The problem: Without changing a single word, write out every entry.
*** Extracted data ***
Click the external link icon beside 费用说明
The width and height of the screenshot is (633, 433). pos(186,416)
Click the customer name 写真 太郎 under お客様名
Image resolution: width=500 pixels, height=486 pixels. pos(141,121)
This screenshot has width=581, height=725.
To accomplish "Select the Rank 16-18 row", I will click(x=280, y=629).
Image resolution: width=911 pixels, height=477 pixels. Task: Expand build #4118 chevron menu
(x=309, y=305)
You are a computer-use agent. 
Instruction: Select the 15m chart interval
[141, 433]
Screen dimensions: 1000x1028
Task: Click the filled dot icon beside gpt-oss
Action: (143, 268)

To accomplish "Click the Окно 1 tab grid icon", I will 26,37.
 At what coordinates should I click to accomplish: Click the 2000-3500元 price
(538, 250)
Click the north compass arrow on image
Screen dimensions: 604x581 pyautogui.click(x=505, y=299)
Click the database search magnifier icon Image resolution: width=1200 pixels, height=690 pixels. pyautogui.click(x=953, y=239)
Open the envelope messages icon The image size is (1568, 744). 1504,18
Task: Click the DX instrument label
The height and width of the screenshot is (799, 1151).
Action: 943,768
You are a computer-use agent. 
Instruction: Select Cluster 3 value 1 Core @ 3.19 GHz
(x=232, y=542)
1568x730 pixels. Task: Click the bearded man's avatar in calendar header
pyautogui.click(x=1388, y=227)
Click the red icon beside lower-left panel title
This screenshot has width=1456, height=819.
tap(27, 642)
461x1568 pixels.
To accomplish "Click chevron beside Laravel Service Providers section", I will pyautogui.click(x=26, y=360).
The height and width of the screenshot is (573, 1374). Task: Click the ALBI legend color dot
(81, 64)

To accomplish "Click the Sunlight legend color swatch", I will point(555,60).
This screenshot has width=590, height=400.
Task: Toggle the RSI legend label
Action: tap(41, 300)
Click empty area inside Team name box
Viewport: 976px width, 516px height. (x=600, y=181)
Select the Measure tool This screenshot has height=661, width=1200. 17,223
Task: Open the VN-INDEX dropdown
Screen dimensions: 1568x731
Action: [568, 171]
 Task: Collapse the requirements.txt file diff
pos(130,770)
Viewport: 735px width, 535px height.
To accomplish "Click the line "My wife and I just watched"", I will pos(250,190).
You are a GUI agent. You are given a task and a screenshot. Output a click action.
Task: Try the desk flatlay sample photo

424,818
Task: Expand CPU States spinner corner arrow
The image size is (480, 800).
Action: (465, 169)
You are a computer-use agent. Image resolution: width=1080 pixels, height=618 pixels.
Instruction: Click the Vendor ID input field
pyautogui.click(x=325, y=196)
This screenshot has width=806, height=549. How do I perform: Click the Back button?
*** End of Extracted data ***
Response to the task:
Click the external link icon beside 费用说明
The width and height of the screenshot is (633, 433). pos(186,416)
Click the customer name 写真 太郎 under お客様名
Image resolution: width=500 pixels, height=486 pixels. pos(141,121)
This screenshot has width=581, height=725.
To accomplish "Select the Rank 16-18 row", I will click(x=280, y=629).
Image resolution: width=911 pixels, height=477 pixels. Task: Expand build #4118 chevron menu
(x=309, y=305)
You are a computer-use agent. 
Instruction: Select the 15m chart interval
[141, 433]
Screen dimensions: 1000x1028
Task: Click the filled dot icon beside gpt-oss
Action: (143, 268)

To accomplish "Click the Окно 1 tab grid icon", I will 26,37.
 At what coordinates should I click to accomplish: Click the 2000-3500元 price
(538, 250)
Click the north compass arrow on image
Screen dimensions: 604x581 pyautogui.click(x=505, y=299)
Click the database search magnifier icon Image resolution: width=1200 pixels, height=690 pixels. pyautogui.click(x=953, y=239)
Open the envelope messages icon The image size is (1568, 744). 1504,18
Task: Click the DX instrument label
The height and width of the screenshot is (799, 1151).
Action: 943,768
You are a computer-use agent. 
Instruction: Select Cluster 3 value 1 Core @ 3.19 GHz
(x=232, y=542)
1568x730 pixels. Task: Click the bearded man's avatar in calendar header
pyautogui.click(x=1388, y=227)
Click the red icon beside lower-left panel title
This screenshot has width=1456, height=819.
tap(27, 642)
461x1568 pixels.
To accomplish "Click chevron beside Laravel Service Providers section", I will pyautogui.click(x=26, y=360).
The height and width of the screenshot is (573, 1374). Task: Click the ALBI legend color dot
(81, 64)

To accomplish "Click the Sunlight legend color swatch", I will point(555,60).
This screenshot has width=590, height=400.
Task: Toggle the RSI legend label
Action: tap(41, 300)
Click empty area inside Team name box
Viewport: 976px width, 516px height. (x=600, y=181)
Select the Measure tool This screenshot has height=661, width=1200. 17,223
Task: Open the VN-INDEX dropdown
Screen dimensions: 1568x731
Action: [568, 171]
 Task: Collapse the requirements.txt file diff
pos(130,770)
Viewport: 735px width, 535px height.
To accomplish "Click the line "My wife and I just watched"", I will pos(250,190).
You are a GUI agent. You are given a task and a screenshot. Output a click action.
Task: Try the desk flatlay sample photo

424,818
Task: Expand CPU States spinner corner arrow
The image size is (480, 800).
Action: (465, 169)
You are a computer-use agent. Image resolution: width=1080 pixels, height=618 pixels.
Instruction: Click the Vendor ID input field
pyautogui.click(x=325, y=196)
This screenshot has width=806, height=549. How do I perform: Click the Back button?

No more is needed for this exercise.